The potential for large scale land uses above these yards is extraordinary. With the possible exception of Staten Island’s west shore, no other large tracts of “vacant” land remain in the City. Moreover, Sunnyside Yards is defined by a surrounding context of relatively dense development and plentiful transit access.
At the behest of former Deputy Mayor for Economic Development and Rebuilding Daniel Doctoroff, DCP’s Housing, Economic and Infrastructure Planning (HEIP) unit conducted a preliminary analysis concerning the viability of decking over and developing Sunnyside Yards. The HEIP unit determined that the most desirable sites within the yards were two roughly rectangular areas running from the southwest to the northeast; the northern third of both sites is located northeast of Queens Boulevard.
– photo by Mitch Waxman
These trusses which fly over the Sunnyside Yards are actually rather new. The Honeywell and Harold Bridges (39th and 35th streets), for instance, were totally rebuilt recently. The Honeywell Bridge reopened in 2003 after having laid fallow and closed to pedestrian and vehicle traffic for better than 20 years. The night shot above, by the way, is betrayed by its format and shape as being from my trusty old Canon G10, which is still in service at this- your Newtown Pentacle.
from nytimes.com
In 1979, inspectors from the city’s Department of Transportation judged the 1,600-foot four-lane bridge, which was built in 1909, to be on the verge of falling down. The inspection occurred near the end of an era in which the city, nearly broke and as exhausted as a disco dancer at dawn, partly balanced its budget by deferring maintenance on bridges. Tom Cocola, a department spokesman, said once costs had been cut by removing the bridge from the city’s regular inspection schedule, ”we probably just forgot about it.”
proper turns
– photo by Mitch Waxman
Once upon a time, this wasn’t the proverbial “wrong side of the tracks”, rather this was the center of town. 18th century residents would ask “what on earth could have happened to Maspeth Creek” were they able, and “where is the Town Dock which DeWitt Clinton himself used- where is it”?
What happened?
– photo by Mitch Waxman
19th Century residents and passerby would inquire what disaster occurred, that Haberman’s and Nichols Chemical and all of Berlin and Blissville have disappeared and been forgotten? What has happened to the great factories, the mills, and the hustle and bustle? Where have all the railroads gone, can one paltry freight line actually be charged with servicing all of Newtown Creek?
– photo by Mitch Waxman
For your humble narrator, a good place to ponder this sort of question has always been the Clinton Diner.

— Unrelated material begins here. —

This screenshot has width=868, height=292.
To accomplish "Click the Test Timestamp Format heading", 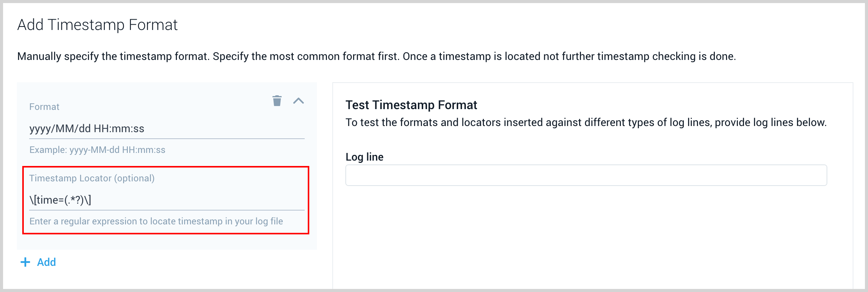I will (x=411, y=105).

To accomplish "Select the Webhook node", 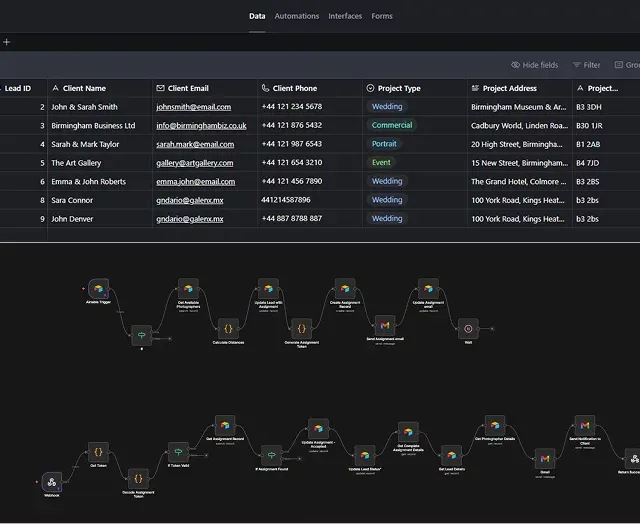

This little oasis has hosted a full group from a bus tour I helped conduct, acts a central meeting point for all sorts of Newtown Creek functions, and has provided a much needed cup of coffee and clean rest room to a half frozen yet quite humble narrator on more than one occasion.
It’s also sitting pretty much on a shoreline that Maspeth Creek once flowed past.
– photo by Mitch Waxman
Accordingly, a “Happy Valentine’s” day shout out to the Clinton Diner is offered today.
It would be meaningless to offer you shots of its interior as it has been featured more than once in the cinema. Witness below the trademark dolly shot of Martin Scorcese in Goodfellas… The window booth that DeNiro and Liotta are sitting in is the one with the “Go Giants” signage in the shot above.
And a happy valentine’s day greeting is offered to you as well, lords and ladies… or a giddy Lupercalia.